Patterns of Bleeding after Endoscopic Sphincterotomy, the Subsequent Risk of Bleeding, and the Role of Epinephrine Injection

Wilcox, C. Mel; Canakis, Jerrold; Mönkemüller, Klaus E.; Bondora, Anthony W.; Geels, Wilma
February 2004
American Journal of Gastroenterology;Feb2004, Vol. 99 Issue 2, p244
Academic Journal
BACKGROUND: The patterns of bleeding following endoscopic sphincterotomy (ES) and their predictive value for subsequent bleeding are poorly understood. Similarly, the efficacy and side effects of epinephrine (E) injection for persistent bleeding have not been well studied.METHODS: Over a 44-month period, all patients undergoing ES were prospectively assessed and followed-up.
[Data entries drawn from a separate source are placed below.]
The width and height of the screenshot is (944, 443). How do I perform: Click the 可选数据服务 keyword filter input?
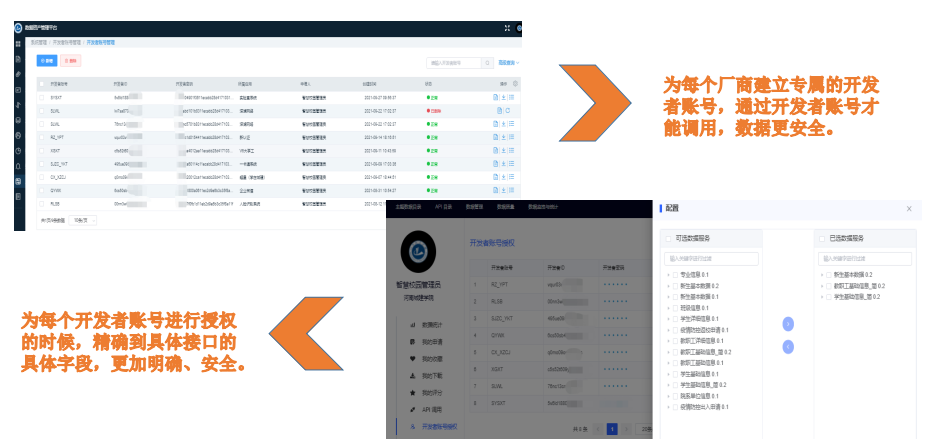(x=712, y=258)
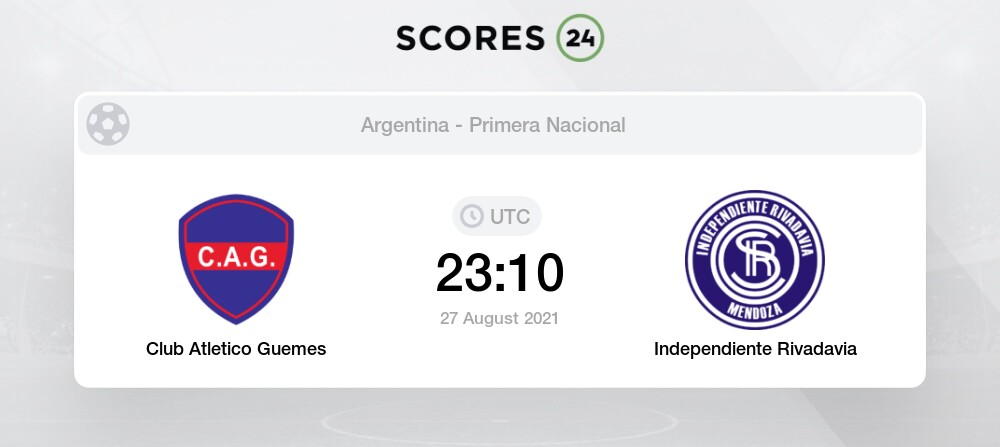Open the Primera Nacional league text
1000x447 pixels.
[547, 125]

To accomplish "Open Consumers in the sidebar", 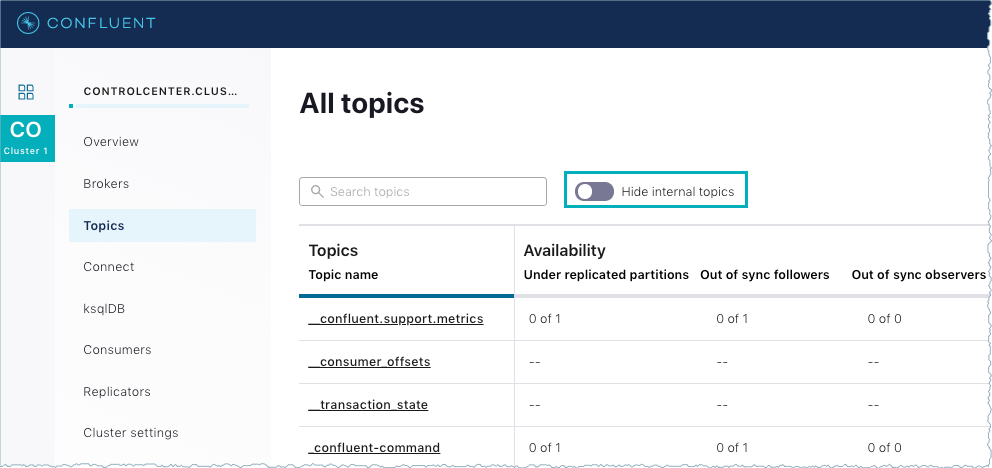I will [117, 350].
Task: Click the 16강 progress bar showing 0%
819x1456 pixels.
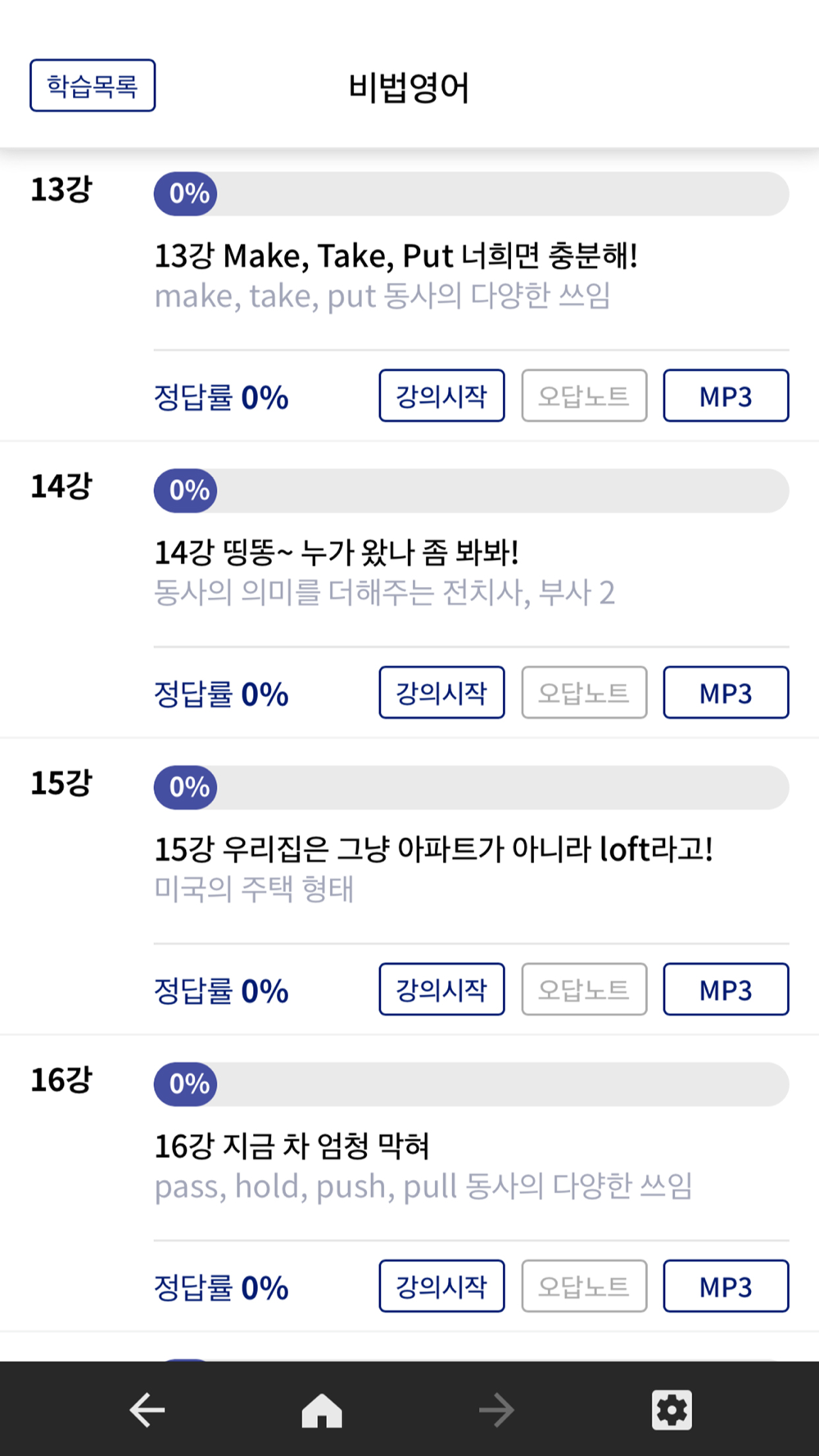Action: point(471,1084)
The character of bleeding (pulsatile, oozing, trickle, none) was recorded immediately, 5 minutes following ES and at the completion of the procedure. Patients with persistent bleeding at the time the procedure was completed (5 minutes or greater) received E injection(s) (1:10,000 concentrations) into the bleeding point with a sclerotherapy needle. ES was performed in all patients with a single electrosurgical generator Valleylab (Force 1B) using pure cutting current.RESULTS: 506 patients (68% females, mean age 54 years) who underwent 550 ES were studied. Bleeding patterns immediately following ES were: 6% pulsatile, 42% oozing, 27% trickle, and 24% none. E (median 0.5 cc; range 0.5–4 cc total) was injected during 79 procedures (14%); none of these patients had complications nor delayed bleeding. For all patients, delayed bleeding occurred in 8 (1.6%, 95% CI 0.57–0.0269); of these 8 delayed bleeders, 1 had no bleeding after ES, and only 1 had any bleeding at 5 minutes. The only variable associated with bleeding after ES was abnormal labs (thrombocytopenia, elevated creatinine concentration, hypoprothrombinemia).The pattern of bleeding following ES may not predict the risk of late bleeding. Abnormal labs are associated with visible bleeding. Epinephrine injection is safe and appears to provide effective hemostasis.